Ich weiß, dass mir nicht viel Zeit bleibt. Tante Bev hat mir Geld gegeben, damit ich Fish and Chips fürs Abendessen mitbringen kann. Sie erwartet uns in einer halben Stunde zurück. Ich lasse Daisy in der Warteschlange stehen. Die Schlange ist lang, geht sogar um die Ecke und ein Stück die Hafenstraße entlang. Das verschafft mir wenigstens ein bisschen Zeit. Hinter dem Marineladen jogge ich den steilen Hügel hoch auf die andere Seite des Ortes. Die Beine tun mir weh und ich kriege Seitenstechen, aber ich halte erst an, als ich die Reihe weiß getünchter Cottages erreicht habe, von denen man aufs Meer blicken kann.
Miss Penlunas Häuschen steht am Ende eines geschotterten Wegs. Als ich an den anderen Eingängen vorbeigehe, knirschen die Steinchen unter meinen Füßen. In den Vorgärtchen liegen Eimer und Schaufeln und Surfbretter herum. Auf den verschieferten Fenstersimsen stehen Blumenkästen voller Geranien.

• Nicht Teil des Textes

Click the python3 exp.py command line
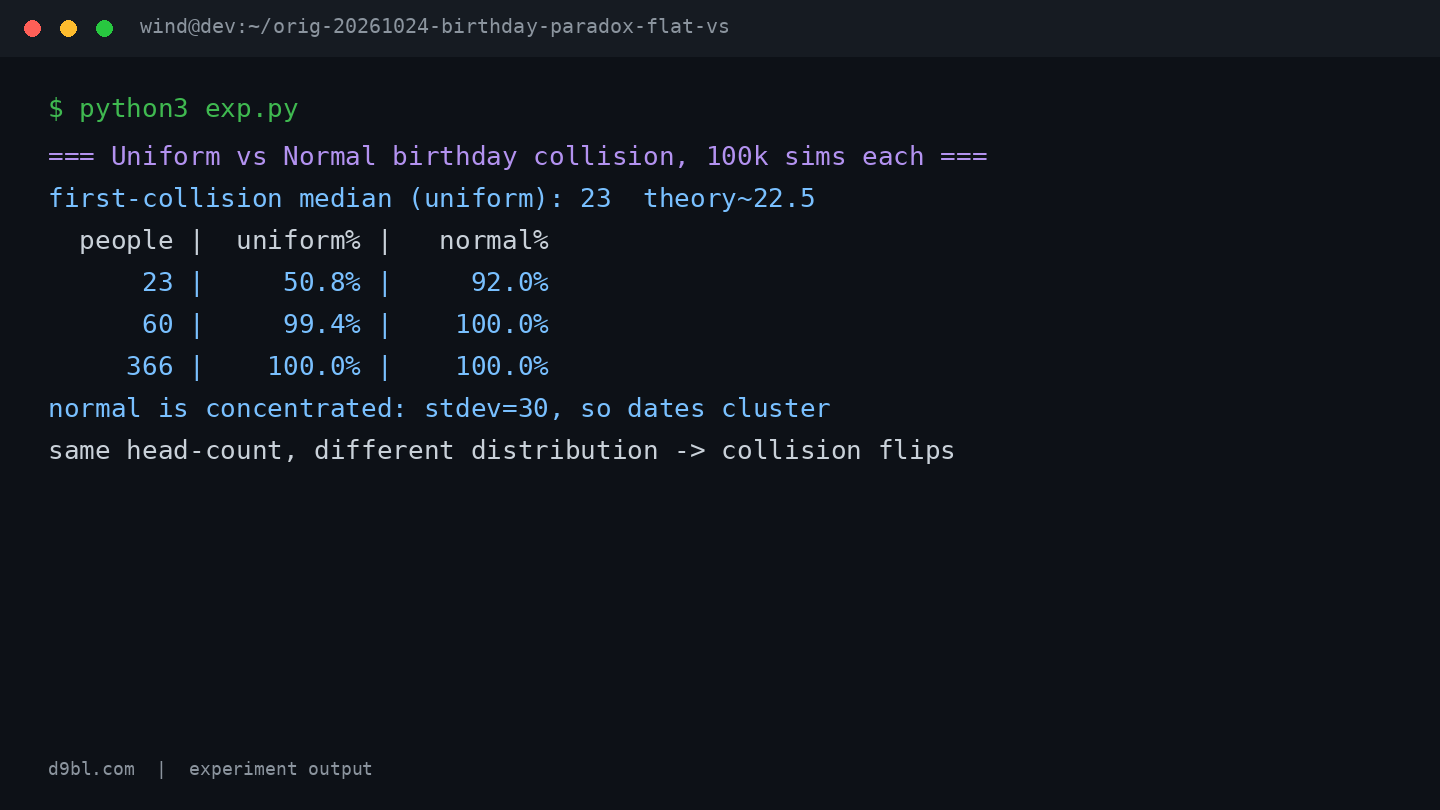 pos(173,108)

Diese Cottages sind längst nicht mehr richtig bewohnt. Das sind jetzt Ferienhäuser für Touristen.
Alle außer einem verblassten, weißgrauen Häuschen, in dem Miss Penluna lebt. Unter der abblätternden Farbe sind die Steine ausgetrocknet und brüchig. Die Vorhänge hinterden Fenstern sind zugezogen. Vor dem Cottage steht, mitten im Gestrüpp aus Gräsern und Unkraut, ein einsames Vogelhäuschen, gefüllt mit Vogelfutter. Das ist der einzige Hinweis darauf, dass hier überhaupt jemand wohnt.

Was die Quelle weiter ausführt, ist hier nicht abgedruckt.